The Limelight case highlights a strict standard for establishing infringement of method claims when the steps of those claims are performed by different actors. Under the Federal Circuit's opinion in Muniauction, Inc. v. Thomson Corp., 532, F.3d 1318 (Fed. Cir. 2008), a defendant can be liable for direct infringement under 35 U.S.C. § 271(a) only if it alone performs every step of a claimed method or if the steps are undertaken by multiple parties but the defendant "exercises 'control or direction' over the entire process such that every step is attributable to the controlling party." Id. at 1329. By "[a]ssuming without deciding that the Federal Circuit's holding in Muniauction is correct," the Supreme Court concluded that there was no proof that Limelight directly infringed the disputed method claim since "the performance of all the patent's steps is not attributable to any one person." Without a direct infringer, the Court summarily dismissed the allegations of induced infringement: "where there has been no direct infringement, there can be no inducement of infringement under § 271(b)."

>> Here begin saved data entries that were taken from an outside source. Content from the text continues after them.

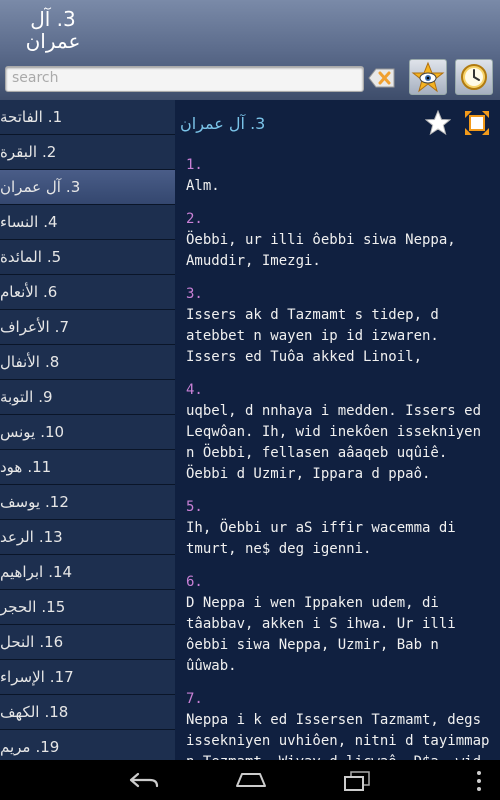 Image resolution: width=500 pixels, height=800 pixels. I want to click on verse-number: 1., so click(194, 165).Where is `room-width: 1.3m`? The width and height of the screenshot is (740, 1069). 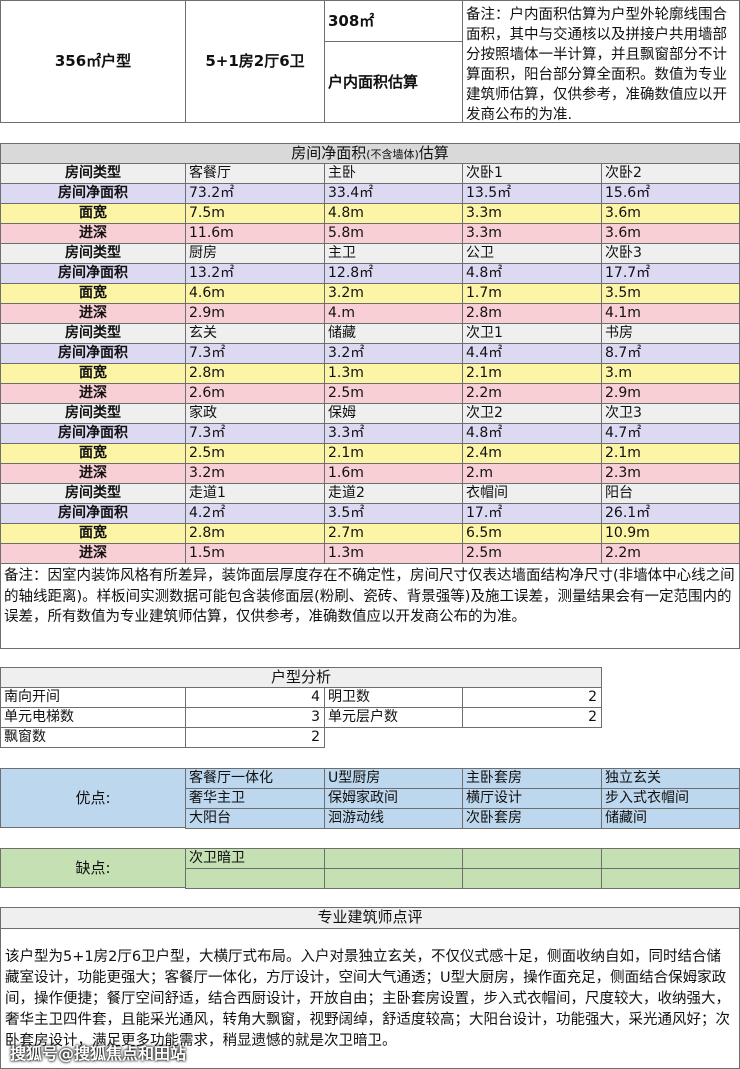
room-width: 1.3m is located at coordinates (394, 374).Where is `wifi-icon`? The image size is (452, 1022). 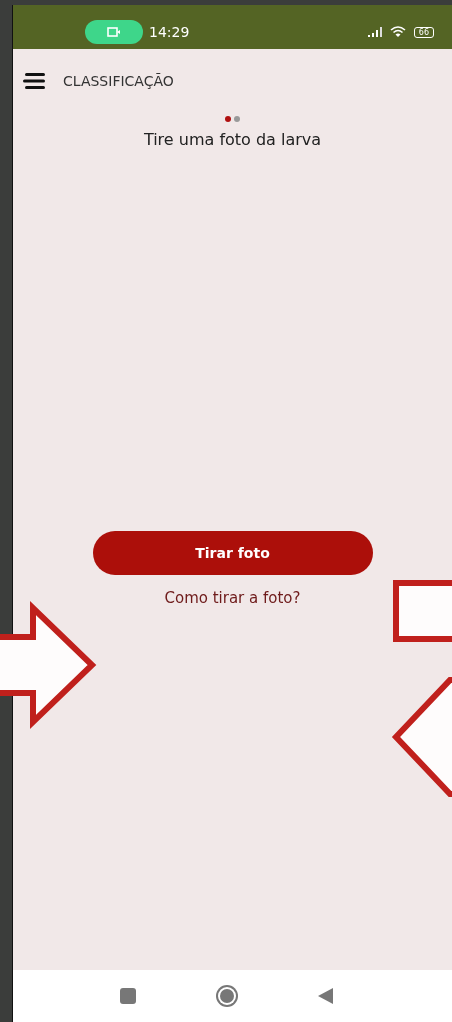
wifi-icon is located at coordinates (398, 32).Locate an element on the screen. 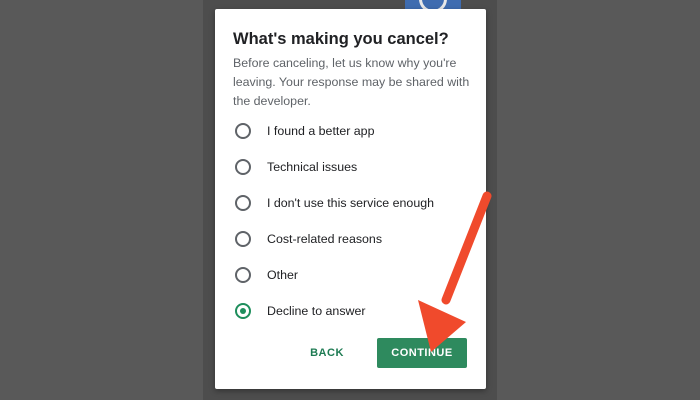 The height and width of the screenshot is (400, 700). option-label: I don't use this service enough is located at coordinates (350, 203).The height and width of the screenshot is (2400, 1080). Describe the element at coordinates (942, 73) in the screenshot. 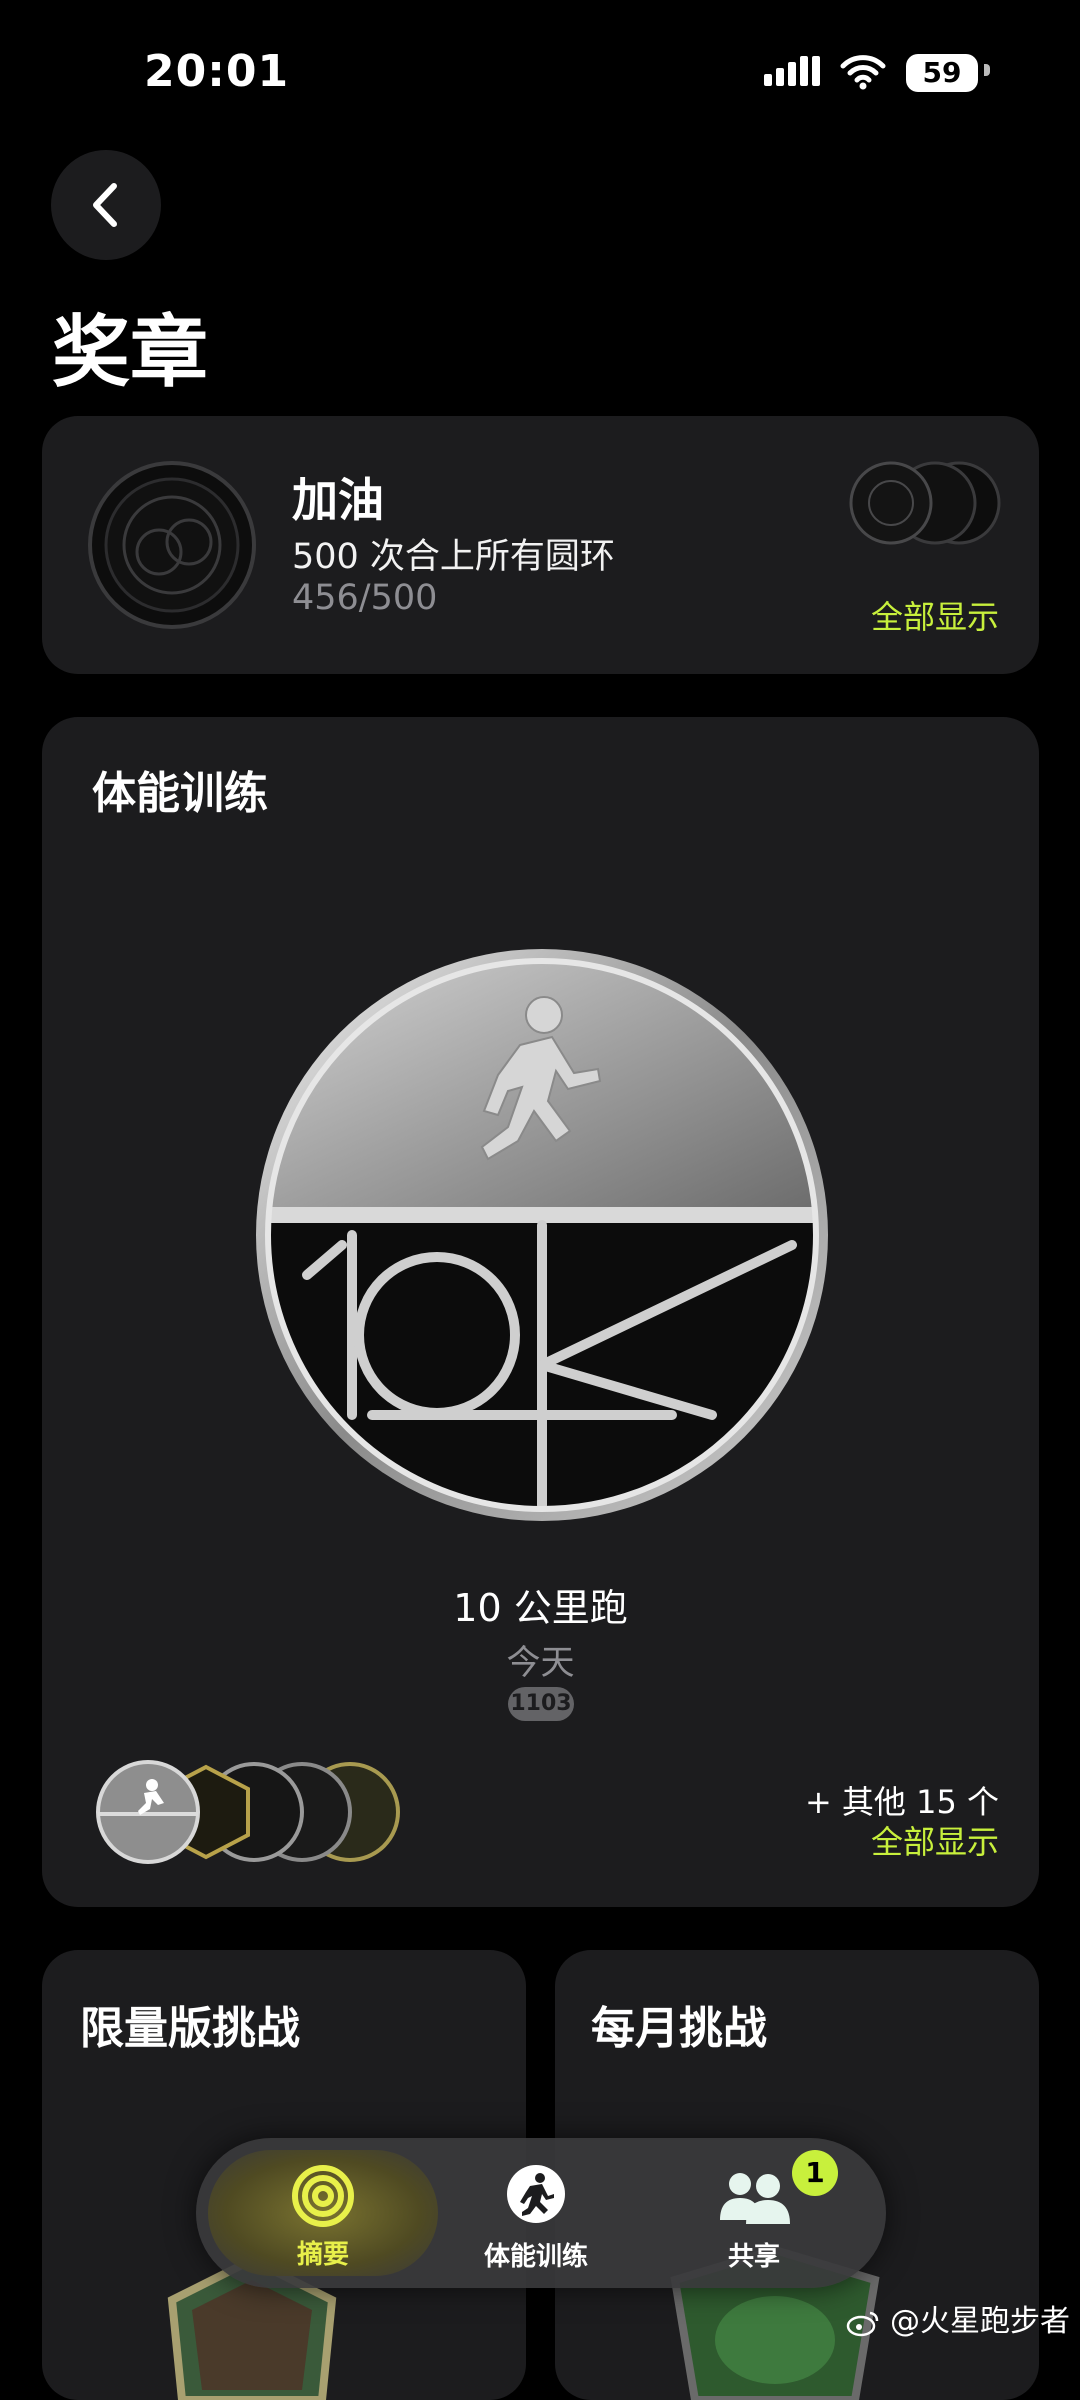

I see `battery-level: 59` at that location.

The Supreme Court's direct infringer requirement returns induced infringement to the standard that existed prior to the Federal Circuit's en banc decision. In doing so, the Supreme Court also reopens the purported infringement "loophole" for method claims that the Federal Circuit sought to close. This "loophole" allows a party to structure its products, services, and third-party relationships so that different steps of a method are performed by different entities and, as long as performance of all of the claimed steps cannot be attributed to a single entity that controls or directs the other parties, the concerted performance of the claimed method avoids any liability for direct infringement and automatically negates the existence of induced infringement. Typically, this strategy relies on the performance of at least one step of a method claim by end users or customers, but it could also enlist other entities that have no contractual or agency relationship with the party.

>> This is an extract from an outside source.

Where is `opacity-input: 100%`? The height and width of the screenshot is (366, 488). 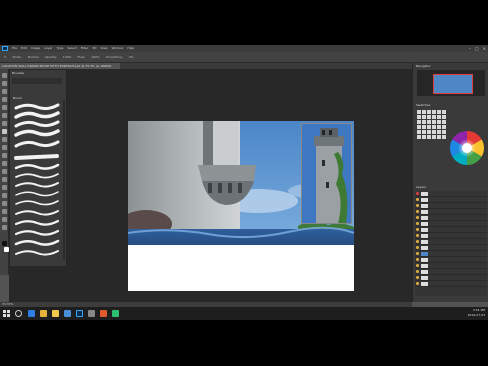 opacity-input: 100% is located at coordinates (68, 57).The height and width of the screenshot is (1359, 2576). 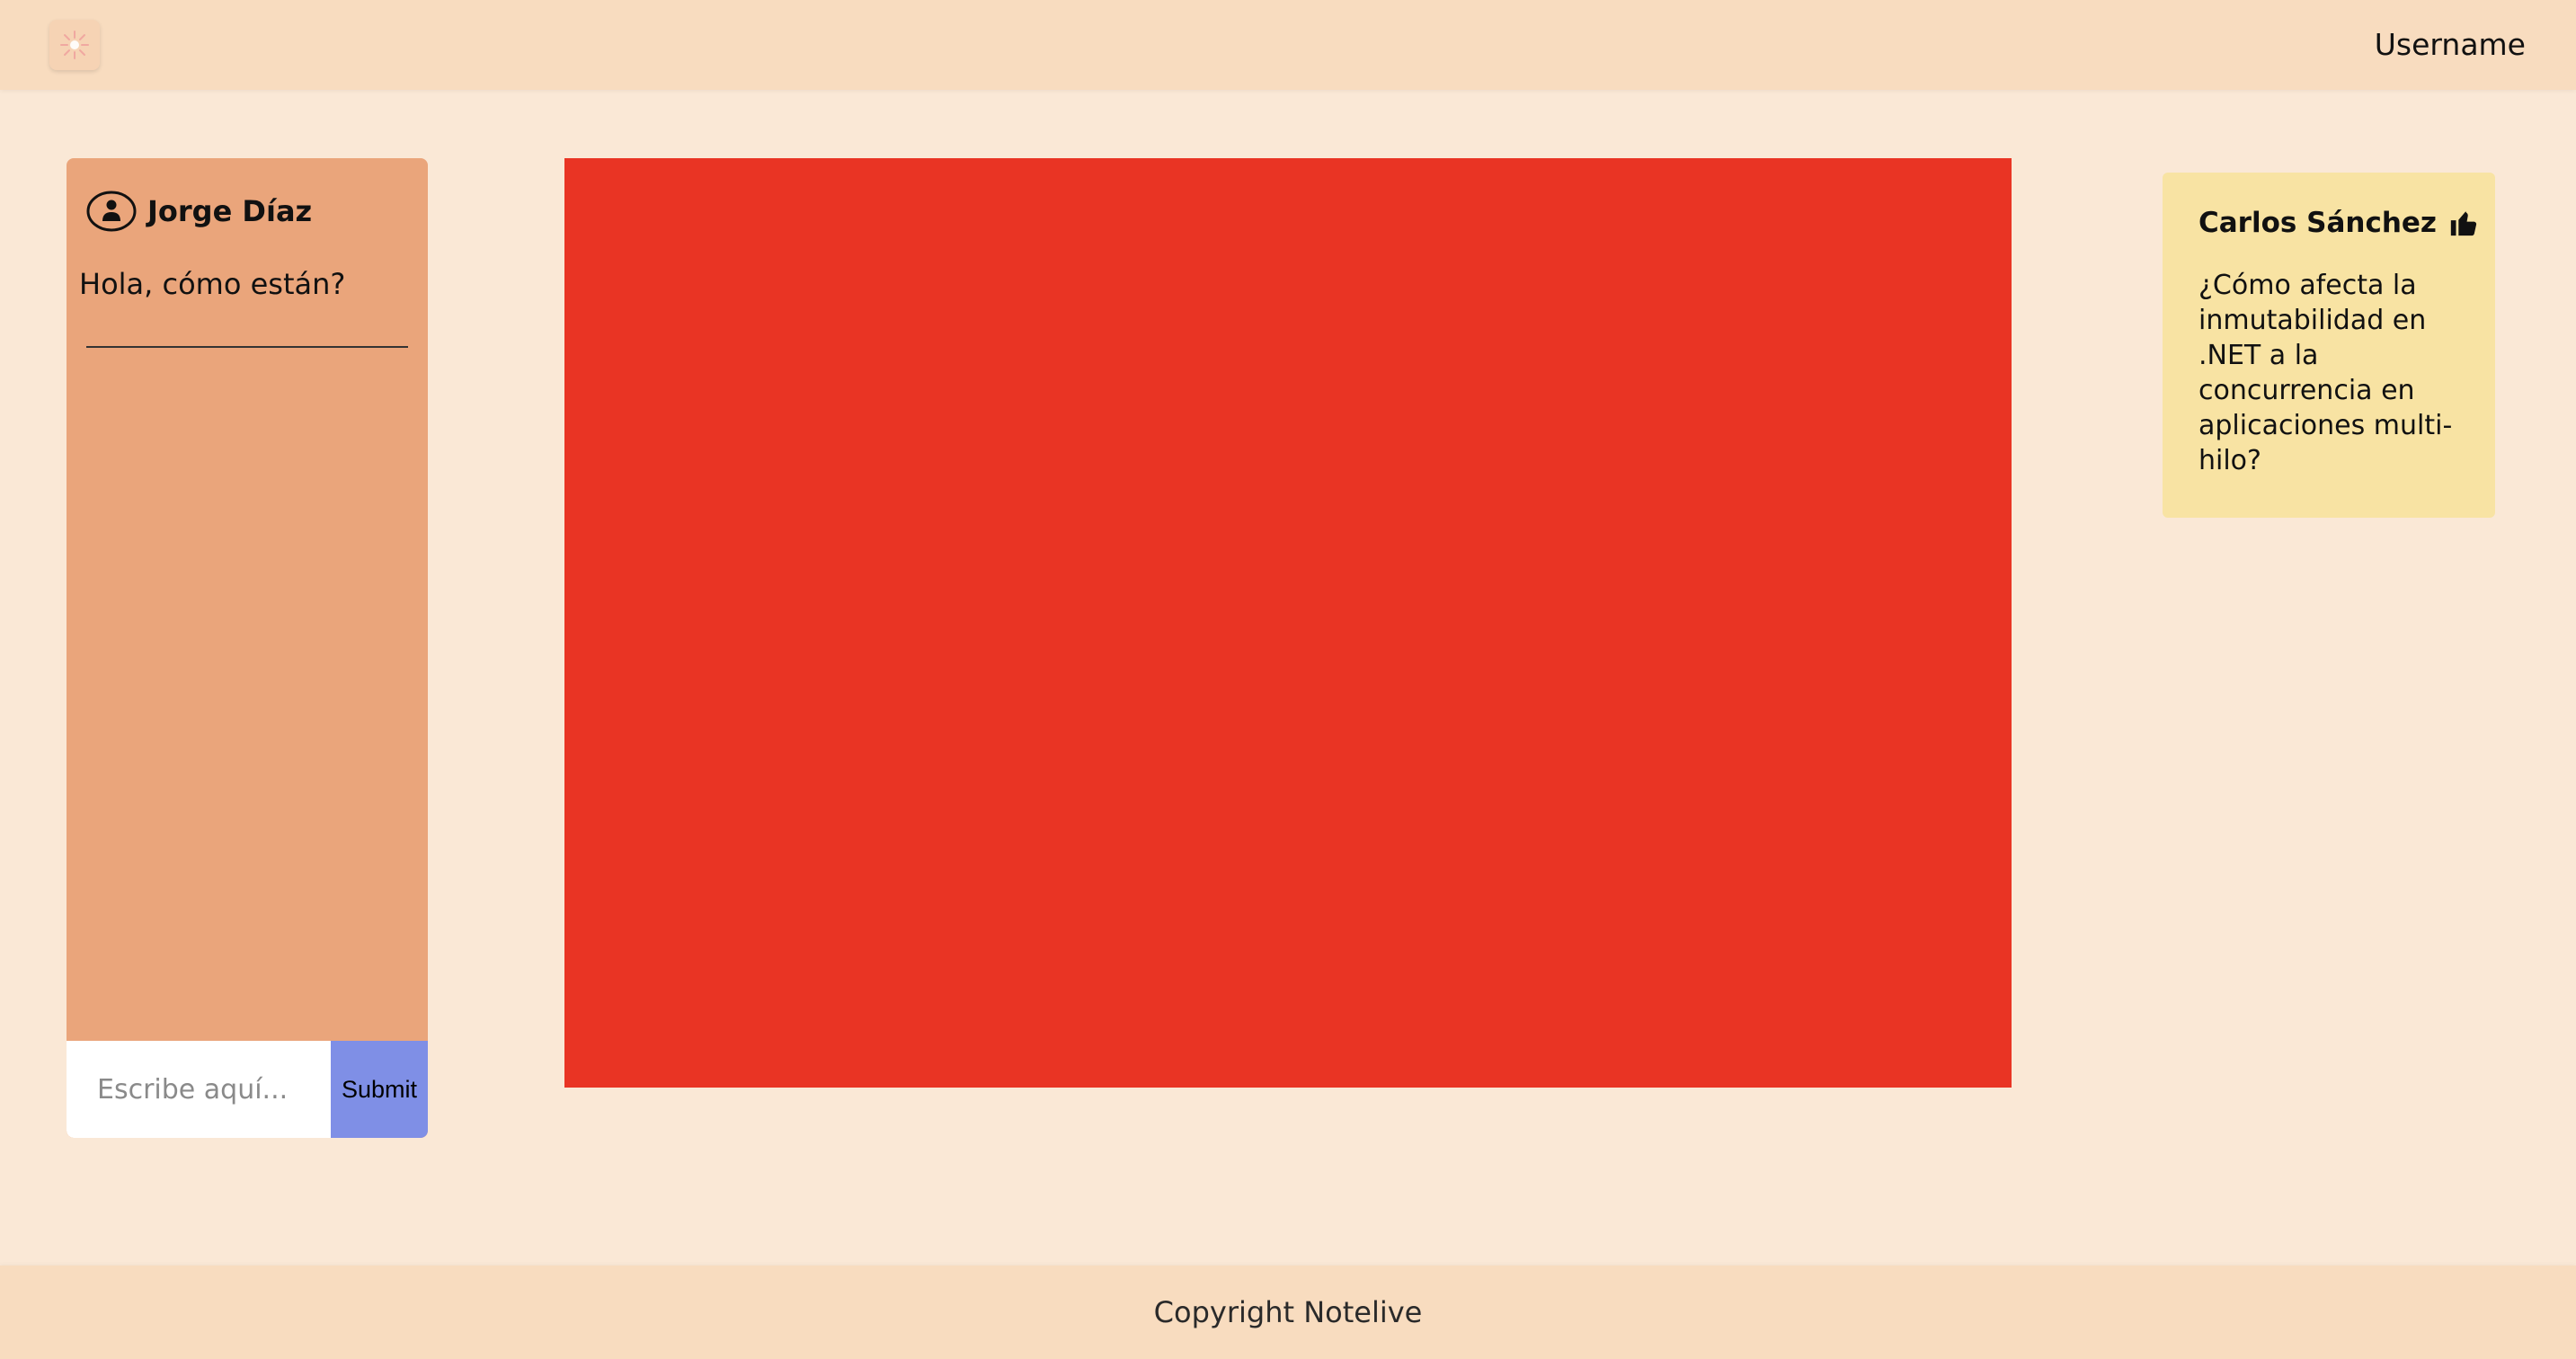 What do you see at coordinates (2318, 223) in the screenshot?
I see `question-author-name: Carlos Sánchez` at bounding box center [2318, 223].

As a practical matter, patentees can combat the requirements of Limelight through artful claim drafting from the perspective of a single anticipated actor and placing greater emphasis on system claims. In areas where conduct is highly regulated and predictable, such as pharmaceuticals regulated by the FDA, anticipating the coordinated conduct of multiple entities and formulating claim strategies directed to a single actor will be more predictable. Conversely, in less regulated technologies, such as information technologies, predicting how an entity might try to divide responsibility for performing certain method steps is less predictable. Entities with such operational flexibility will enjoy a greater ability to exploit the infringement "loophole," and patentees may be forced to focus their infringement allegations on the limited damages associated with the internal testing and development activities of an accused infringer.

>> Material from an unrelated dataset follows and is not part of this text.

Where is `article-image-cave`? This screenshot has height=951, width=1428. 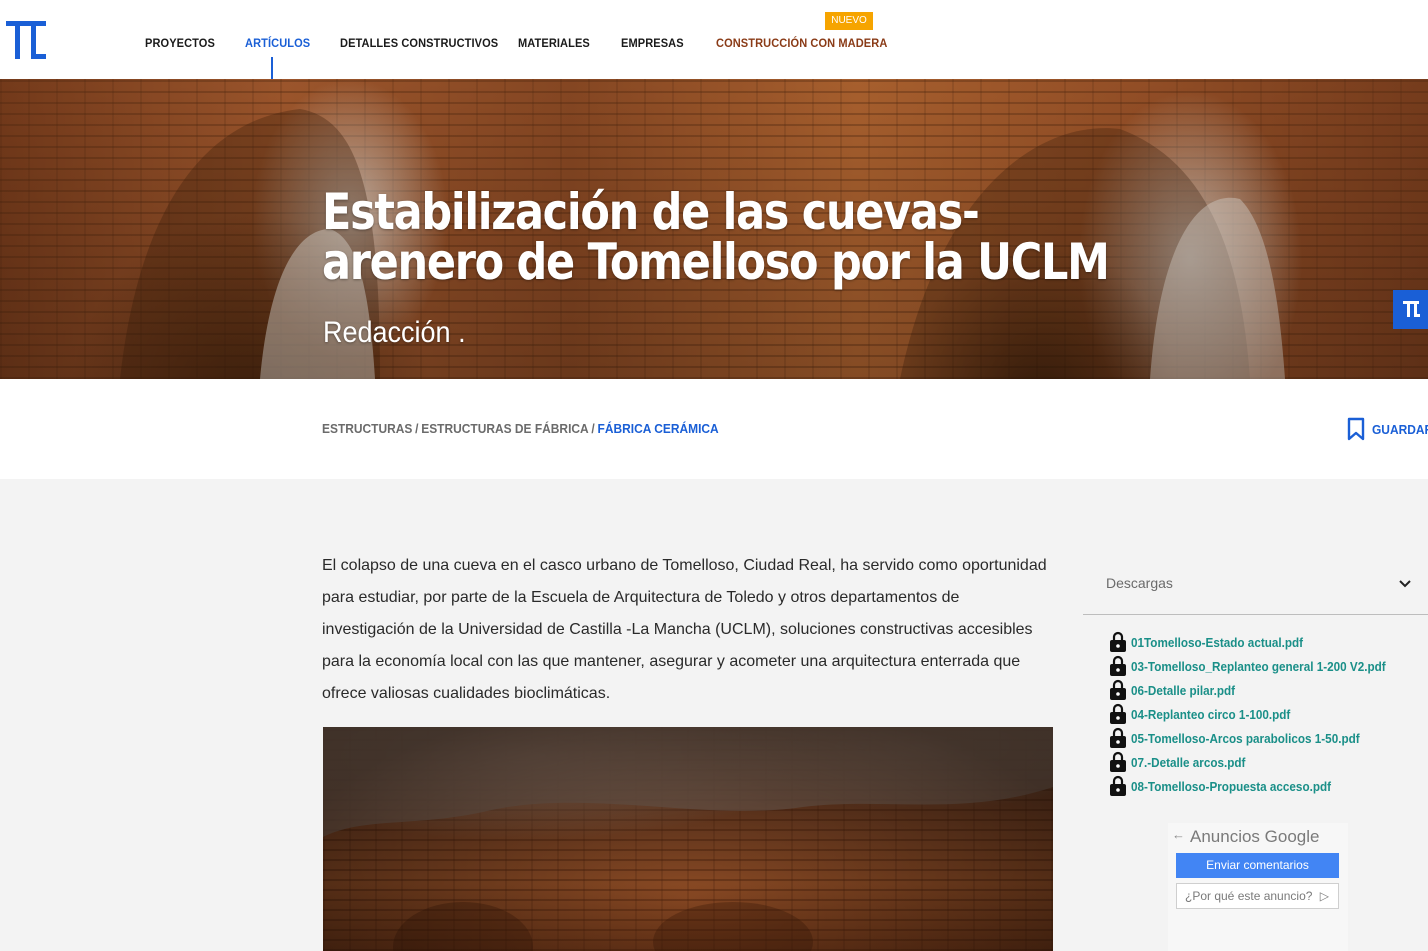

Yet, while the Limelight decision strikes a blow to the scope of induced infringement, it may not be the final word on infringement liability for joint conduct. The briefing and arguments presented by the parties before the Federal Circuit primarily focused on the scope of direct infringement under § 271(a), not induced infringement under § 271(b). Although the Federal Circuit deferred resolution on the scope of direct infringement in lieu of its disposition regarding induced infringement, the Supreme Court's reversal will likely reopen the direct infringement front for further judicial consideration. Indeed, the Limelight decision itself, in addition to comments by the Supreme Court Justices during oral argument, foreshadows the possibility of a more expansive view of the sort of joint conduct that constitutes direct infringement under § 271(a).